Assessment of tricuspid valve annulus size, shape and function using real-time three-dimensional echocardiography.

作者信息

Anwar Ashraf M, Geleijnse Marcel L, Ten Cate Folkert J, Meijboom Folkert J

机构信息

Thoraxcenter, Room Ba 302, Erasmus MC, Dr. Molewaterplein 40, 3015 GD Rotterdam, The Netherlands.

出版信息

Interact Cardiovasc Thorac Surg. 2006 Dec;5(6):683-7. doi: 10.1510/icvts.2006.132381. Epub 2006 Aug 2.

DOI:10.1510/icvts.2006.132381
PMID:17670683
Abstract

Tricuspid annulus (TA) evaluation continues to be a major problem in the surgical decision-making process. Obviously, 2-dimensional transthoracic echocardiography (2D TTE) is limited in TA visualization due to its complex 3D shape. The study aimed to determine TA morphology, size and function with real-time three-dimensional echocardiography (RT3DE) in 40 patients divided into two equal groups (I: normal TA and II: dilated). 2D TTE measurements included TA diameter (TAD) at apical 4-chamber (AP4CH) and parasternal short axis (PSAX) views.
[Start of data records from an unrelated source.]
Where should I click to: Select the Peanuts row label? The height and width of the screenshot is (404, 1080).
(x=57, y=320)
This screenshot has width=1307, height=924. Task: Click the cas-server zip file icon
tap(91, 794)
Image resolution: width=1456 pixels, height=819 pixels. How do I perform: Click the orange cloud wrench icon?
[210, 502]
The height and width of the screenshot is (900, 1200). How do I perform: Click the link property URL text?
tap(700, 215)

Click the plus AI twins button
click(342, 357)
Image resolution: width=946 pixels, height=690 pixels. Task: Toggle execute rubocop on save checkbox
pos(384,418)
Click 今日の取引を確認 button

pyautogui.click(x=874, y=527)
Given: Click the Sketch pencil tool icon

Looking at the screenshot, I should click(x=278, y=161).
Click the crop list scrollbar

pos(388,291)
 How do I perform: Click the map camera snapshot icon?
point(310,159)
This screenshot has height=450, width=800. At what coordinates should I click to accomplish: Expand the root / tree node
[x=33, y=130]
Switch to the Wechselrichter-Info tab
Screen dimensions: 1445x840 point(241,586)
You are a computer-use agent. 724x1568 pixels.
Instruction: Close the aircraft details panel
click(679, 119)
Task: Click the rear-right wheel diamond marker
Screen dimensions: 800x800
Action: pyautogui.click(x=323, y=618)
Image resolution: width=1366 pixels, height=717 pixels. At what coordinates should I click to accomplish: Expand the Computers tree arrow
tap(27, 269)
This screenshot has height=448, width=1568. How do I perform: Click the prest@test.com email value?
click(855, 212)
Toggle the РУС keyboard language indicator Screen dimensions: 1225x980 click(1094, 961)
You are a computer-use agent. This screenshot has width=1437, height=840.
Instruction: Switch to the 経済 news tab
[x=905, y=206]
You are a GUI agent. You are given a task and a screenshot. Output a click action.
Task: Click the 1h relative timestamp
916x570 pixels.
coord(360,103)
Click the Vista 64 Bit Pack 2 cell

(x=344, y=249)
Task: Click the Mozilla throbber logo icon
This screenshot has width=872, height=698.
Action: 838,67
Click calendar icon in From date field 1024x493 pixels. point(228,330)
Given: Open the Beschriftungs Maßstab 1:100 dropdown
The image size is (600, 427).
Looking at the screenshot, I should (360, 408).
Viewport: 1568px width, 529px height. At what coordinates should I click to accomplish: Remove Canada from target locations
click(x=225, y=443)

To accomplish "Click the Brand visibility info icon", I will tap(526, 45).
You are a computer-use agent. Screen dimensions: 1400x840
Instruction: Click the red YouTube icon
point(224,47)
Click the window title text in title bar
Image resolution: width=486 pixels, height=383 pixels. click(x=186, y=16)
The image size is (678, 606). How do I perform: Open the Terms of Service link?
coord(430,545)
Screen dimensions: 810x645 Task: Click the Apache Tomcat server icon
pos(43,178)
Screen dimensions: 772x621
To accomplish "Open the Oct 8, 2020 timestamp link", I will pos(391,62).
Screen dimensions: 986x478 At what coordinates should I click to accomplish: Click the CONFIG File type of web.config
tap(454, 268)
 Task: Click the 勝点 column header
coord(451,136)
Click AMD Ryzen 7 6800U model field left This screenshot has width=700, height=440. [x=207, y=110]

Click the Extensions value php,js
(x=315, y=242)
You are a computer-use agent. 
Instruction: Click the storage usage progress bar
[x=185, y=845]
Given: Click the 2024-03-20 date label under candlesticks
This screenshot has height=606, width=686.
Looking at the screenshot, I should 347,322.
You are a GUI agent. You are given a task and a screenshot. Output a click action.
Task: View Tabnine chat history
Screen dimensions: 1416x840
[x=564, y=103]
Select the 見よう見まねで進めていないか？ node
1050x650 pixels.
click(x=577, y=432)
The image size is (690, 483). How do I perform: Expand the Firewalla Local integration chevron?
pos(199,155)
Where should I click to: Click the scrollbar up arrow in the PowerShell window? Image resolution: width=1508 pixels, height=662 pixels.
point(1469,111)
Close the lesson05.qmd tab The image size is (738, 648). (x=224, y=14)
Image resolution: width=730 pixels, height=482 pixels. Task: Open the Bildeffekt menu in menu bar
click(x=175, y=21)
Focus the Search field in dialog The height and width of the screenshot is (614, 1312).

RT3DE measurements included TA area (TAA), major TAD and minor TAD. TA fractional shortening (TAFS), and TA fractional area change (TAFAC) were calculated from end-systolic and end-diastolic measurements. RT3DE allowed visualization and measurement of the entire oval-shaped TA in all patients irrespective of its size (normal or dilated). 2D TTE measurement of TAD at both AP4CH and at PSAX views was significantly smaller than the major TAD measured by RT3DE (P<0.0001) and nearly matched with the minor TAD in all patients. Calculation of TAFS was comparable with both techniques. TAFAC was significantly higher than TAFS (P<0.0001). So, RT3DE could be relied on more accurately than 2D TTE in the assessment of TA size and function which may aid in decision-making and selection of proper surgical procedure when indicated.

摘要

三尖瓣环(TA)评估一直是手术决策过程中的一个主要问题。显然,二维经胸超声心动图(2D TTE)由于TA复杂的三维形状,在TA可视化方面存在局限性。本研究旨在利用实时三维超声心动图(RT3DE)确定40例患者的TA形态、大小和功能,这些患者被分为两组,每组20例(I组:正常TA;II组:扩张型TA)。2D TTE测量包括心尖四腔心(AP4CH)和胸骨旁短轴(PSAX)视图下的TA直径(TAD)。RT3DE测量包括TA面积(TAA)、主要TAD和次要TAD。TA缩短分数(TAFS)和TA面积变化分数(TAFAC)由收缩末期和舒张末期测量值计算得出。RT3DE能够在所有患者中可视化并测量整个椭圆形的TA,无论其大小(正常或扩张)。在AP4CH和PSAX视图下,2D TTE测量的TAD均显著小于RT3DE测量的主要TAD(P<0.0001),并且在所有患者中几乎与次要TAD匹配。两种技术计算出的TAFS具有可比性。TAFAC显著高于TAFS(P<0.0001)。因此,在评估TA大小和功能方面,RT3DE比2D TTE更可靠,这可能有助于在需要时进行决策和选择合适的手术方式。